The answer must be an exact copy of the records, with every picture left out.

---------- Data provided

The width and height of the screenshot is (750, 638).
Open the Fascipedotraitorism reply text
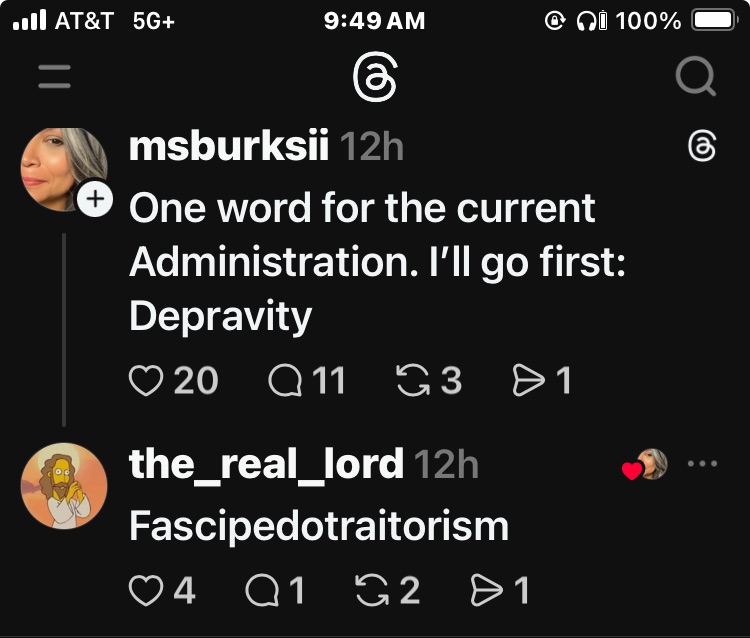click(319, 526)
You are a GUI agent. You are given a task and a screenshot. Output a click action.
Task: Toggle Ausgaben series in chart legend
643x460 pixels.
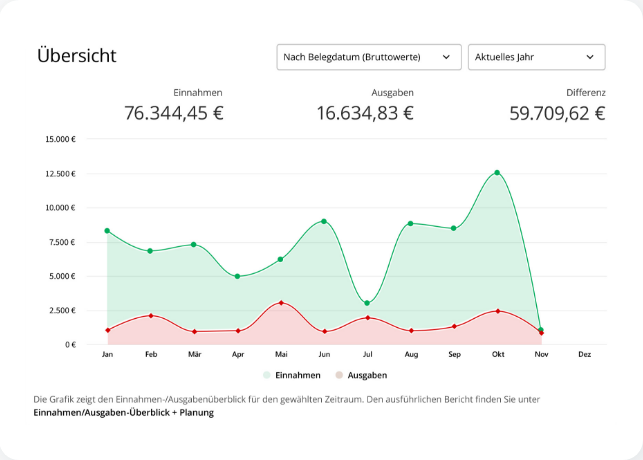click(360, 375)
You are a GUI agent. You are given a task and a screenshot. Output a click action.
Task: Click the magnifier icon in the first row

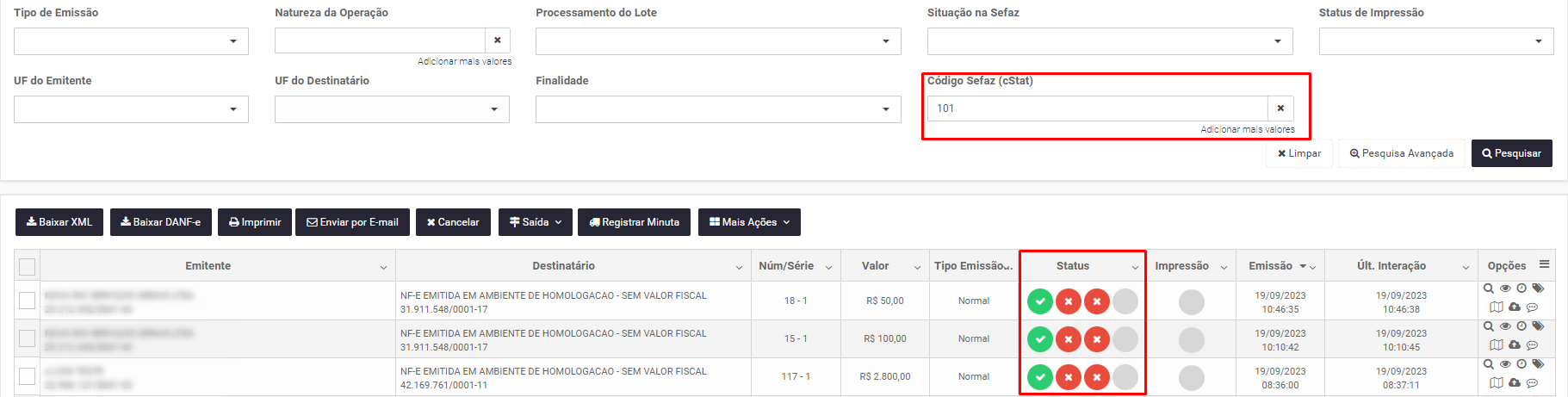point(1489,288)
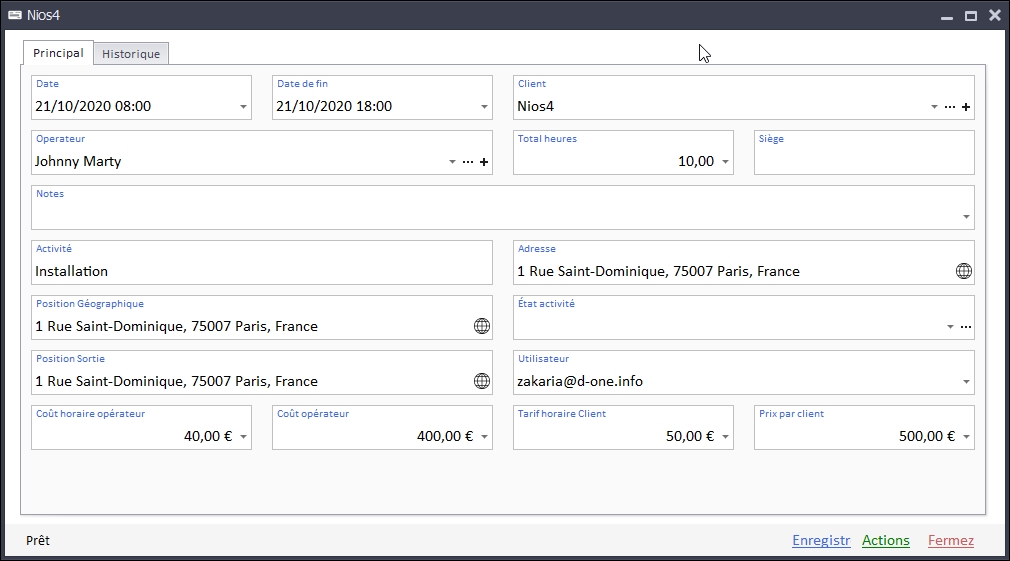Expand the Notes field dropdown arrow

966,217
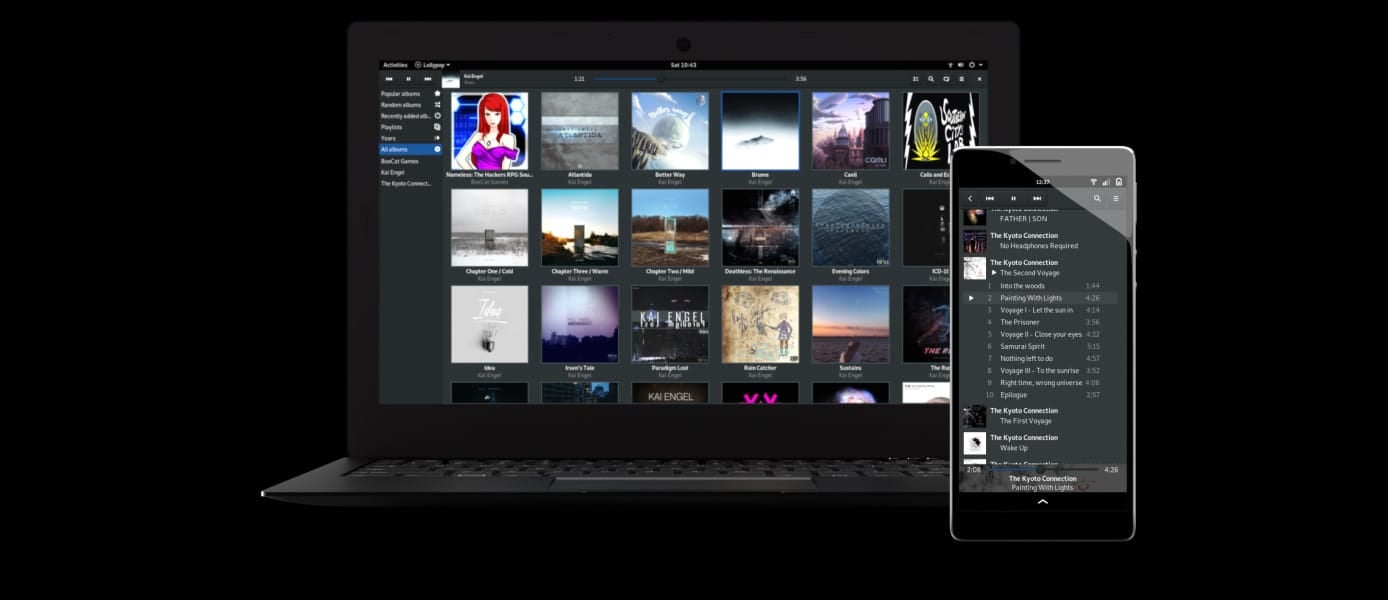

--------------------

* [Output]
The width and height of the screenshot is (750, 638).
Open the Fascipedotraitorism reply text
click(319, 526)
You are a GUI agent. You are given a task and a screenshot. Output a click action.
Task: Toggle Ausgaben series in chart legend
643x460 pixels.
click(360, 375)
You are a GUI agent. You are given a task and a screenshot. Output a click action.
Task: Click the magnifier icon in the first row

point(1489,288)
Expand the Notes field dropdown arrow

966,217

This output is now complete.